Here you have everything you need to keep floating and swimming in the void when the dose of "Loveless" runs out, with a greater stylistic variety that, by necessity, the compactness of the group's masterpiece did not show: the album, in fact, follows a path that starts with the harsh and noisy "You Made Me Realise" (with obvious Sonic Youth echoes, especially in the instrumental interlude, yet already with that particular "aesthetic/ecstatic mybloodyvalentinian" attitude) and takes you to the pinnacle represented by the over ten-minute version of the instrumental "Glider" (a slow, long, repetitive, exhausting mantra, yet irresistible, hypnotic, like wandering in nothingness without direction, but feeling good). In between, many, many hidden gems: the liquid and magnetic "Cigarette In Your Bed", the floating "Slow", "I Believe", and "Emptiness Inside", the sunny "Thorn" and "Drive It All Over Me", not forgetting the splendid tracks of "Glider" and "Tremolo" that you can find reviewed here.
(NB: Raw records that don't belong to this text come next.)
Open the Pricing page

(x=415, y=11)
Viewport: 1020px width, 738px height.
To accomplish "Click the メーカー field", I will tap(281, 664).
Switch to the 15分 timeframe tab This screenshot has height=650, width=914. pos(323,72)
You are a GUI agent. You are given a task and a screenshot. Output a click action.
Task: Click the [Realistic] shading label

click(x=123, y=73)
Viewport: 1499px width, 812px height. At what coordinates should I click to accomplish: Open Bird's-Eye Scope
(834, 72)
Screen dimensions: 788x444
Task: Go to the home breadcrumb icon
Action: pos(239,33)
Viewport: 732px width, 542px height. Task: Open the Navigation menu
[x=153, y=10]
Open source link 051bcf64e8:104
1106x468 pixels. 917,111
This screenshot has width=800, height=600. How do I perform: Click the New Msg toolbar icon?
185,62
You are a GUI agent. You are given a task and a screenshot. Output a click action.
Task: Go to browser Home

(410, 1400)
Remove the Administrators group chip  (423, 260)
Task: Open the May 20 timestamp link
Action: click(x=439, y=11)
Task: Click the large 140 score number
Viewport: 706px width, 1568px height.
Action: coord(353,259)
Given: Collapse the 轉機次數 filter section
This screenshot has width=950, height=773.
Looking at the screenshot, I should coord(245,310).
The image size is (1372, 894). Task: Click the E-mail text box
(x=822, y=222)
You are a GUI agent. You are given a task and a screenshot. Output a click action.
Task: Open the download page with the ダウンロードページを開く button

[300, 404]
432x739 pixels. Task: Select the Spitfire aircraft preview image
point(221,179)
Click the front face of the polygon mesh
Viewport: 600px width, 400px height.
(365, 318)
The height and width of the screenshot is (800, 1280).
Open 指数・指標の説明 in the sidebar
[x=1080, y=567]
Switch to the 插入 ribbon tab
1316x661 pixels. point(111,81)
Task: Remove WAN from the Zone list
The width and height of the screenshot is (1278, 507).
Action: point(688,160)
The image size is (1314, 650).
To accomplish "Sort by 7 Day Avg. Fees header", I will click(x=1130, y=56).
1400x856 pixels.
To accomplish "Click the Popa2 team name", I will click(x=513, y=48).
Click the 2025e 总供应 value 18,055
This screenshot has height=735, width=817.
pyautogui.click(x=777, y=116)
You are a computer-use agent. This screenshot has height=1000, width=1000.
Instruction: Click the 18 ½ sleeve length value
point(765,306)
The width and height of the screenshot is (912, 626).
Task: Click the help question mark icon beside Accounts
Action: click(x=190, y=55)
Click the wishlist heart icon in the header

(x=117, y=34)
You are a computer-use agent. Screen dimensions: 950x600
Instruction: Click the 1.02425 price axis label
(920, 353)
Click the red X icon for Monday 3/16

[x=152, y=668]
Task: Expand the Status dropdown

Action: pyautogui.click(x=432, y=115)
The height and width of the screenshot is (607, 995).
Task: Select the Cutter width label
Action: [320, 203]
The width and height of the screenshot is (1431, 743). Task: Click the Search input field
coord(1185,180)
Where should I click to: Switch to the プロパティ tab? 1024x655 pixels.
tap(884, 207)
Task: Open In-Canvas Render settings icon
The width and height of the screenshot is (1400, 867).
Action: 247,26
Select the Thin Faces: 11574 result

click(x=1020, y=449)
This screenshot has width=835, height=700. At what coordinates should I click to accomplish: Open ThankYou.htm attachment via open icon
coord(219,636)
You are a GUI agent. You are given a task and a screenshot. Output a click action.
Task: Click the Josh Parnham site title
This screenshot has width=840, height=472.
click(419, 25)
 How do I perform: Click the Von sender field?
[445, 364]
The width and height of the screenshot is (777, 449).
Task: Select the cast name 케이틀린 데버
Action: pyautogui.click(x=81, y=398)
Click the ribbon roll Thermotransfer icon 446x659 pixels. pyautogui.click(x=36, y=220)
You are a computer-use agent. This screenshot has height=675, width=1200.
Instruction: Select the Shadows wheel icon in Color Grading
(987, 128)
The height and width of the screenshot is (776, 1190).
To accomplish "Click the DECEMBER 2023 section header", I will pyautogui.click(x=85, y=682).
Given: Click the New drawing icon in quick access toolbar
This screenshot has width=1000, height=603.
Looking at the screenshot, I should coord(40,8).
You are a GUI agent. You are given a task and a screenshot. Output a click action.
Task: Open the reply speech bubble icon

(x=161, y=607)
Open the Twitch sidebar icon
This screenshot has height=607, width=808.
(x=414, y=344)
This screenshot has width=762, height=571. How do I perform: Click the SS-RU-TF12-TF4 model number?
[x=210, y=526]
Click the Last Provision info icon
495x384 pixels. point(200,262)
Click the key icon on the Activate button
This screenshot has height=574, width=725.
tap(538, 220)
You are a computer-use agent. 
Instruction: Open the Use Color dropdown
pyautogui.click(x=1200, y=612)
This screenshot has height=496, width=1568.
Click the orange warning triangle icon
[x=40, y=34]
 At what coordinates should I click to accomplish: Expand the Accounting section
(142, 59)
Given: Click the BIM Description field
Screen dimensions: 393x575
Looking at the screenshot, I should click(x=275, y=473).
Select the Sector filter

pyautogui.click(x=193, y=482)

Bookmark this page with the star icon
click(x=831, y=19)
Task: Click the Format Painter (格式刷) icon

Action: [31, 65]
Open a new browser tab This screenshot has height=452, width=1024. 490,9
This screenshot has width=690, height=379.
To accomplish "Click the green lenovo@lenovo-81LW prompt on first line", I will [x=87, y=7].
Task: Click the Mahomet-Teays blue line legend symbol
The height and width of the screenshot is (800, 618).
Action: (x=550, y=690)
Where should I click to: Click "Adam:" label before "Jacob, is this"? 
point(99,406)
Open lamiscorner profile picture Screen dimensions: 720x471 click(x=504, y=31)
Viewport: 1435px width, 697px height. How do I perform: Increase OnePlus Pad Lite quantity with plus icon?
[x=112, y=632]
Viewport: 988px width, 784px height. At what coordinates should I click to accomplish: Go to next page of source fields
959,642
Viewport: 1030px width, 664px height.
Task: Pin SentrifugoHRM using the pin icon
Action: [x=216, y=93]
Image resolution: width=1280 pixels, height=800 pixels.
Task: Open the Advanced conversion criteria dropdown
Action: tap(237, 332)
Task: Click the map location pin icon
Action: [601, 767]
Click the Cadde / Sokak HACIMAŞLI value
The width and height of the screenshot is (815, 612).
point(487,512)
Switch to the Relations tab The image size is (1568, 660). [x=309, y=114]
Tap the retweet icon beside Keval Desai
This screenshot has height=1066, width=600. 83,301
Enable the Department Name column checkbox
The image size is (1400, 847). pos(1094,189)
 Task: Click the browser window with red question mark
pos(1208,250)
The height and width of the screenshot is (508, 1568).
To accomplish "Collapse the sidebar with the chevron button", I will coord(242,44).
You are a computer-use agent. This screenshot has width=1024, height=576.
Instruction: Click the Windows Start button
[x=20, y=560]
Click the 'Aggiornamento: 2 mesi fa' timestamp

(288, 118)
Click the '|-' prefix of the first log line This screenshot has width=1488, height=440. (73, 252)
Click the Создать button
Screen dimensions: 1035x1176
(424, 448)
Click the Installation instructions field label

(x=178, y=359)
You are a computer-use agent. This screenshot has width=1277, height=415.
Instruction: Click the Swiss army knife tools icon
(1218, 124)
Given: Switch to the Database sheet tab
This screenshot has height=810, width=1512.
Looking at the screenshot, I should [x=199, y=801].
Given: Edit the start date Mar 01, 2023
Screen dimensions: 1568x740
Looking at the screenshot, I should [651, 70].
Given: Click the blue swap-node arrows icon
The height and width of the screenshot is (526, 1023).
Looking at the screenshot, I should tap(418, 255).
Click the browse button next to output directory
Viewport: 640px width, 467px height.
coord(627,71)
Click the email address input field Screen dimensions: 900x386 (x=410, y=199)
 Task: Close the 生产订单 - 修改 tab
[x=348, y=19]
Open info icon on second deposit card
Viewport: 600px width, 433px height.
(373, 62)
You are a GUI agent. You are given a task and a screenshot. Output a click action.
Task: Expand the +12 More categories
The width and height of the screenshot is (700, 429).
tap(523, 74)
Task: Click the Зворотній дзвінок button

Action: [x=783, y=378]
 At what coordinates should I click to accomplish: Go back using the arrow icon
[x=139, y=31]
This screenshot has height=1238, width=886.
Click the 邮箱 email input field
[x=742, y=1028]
In this "Ep's 1988-1991" (among other things, the digipak booklet reintroduces the artwork of the four EPs) the ingredients that have made, or will make you love My Bloody Valentine are all there, making the fundamental evolution of the group palpable, which in 1988 took that direction that immediately led it to a sort of parallel dimension, in which ethereal melody takes shape from a mass of metaphysical noise, sweet, spiritual, paradoxically becoming overly relaxing and leading towards a sort of narcoleptic contemplation where the mind can truly wander free: anywhere, nowhere, here, elsewhere, now. Never.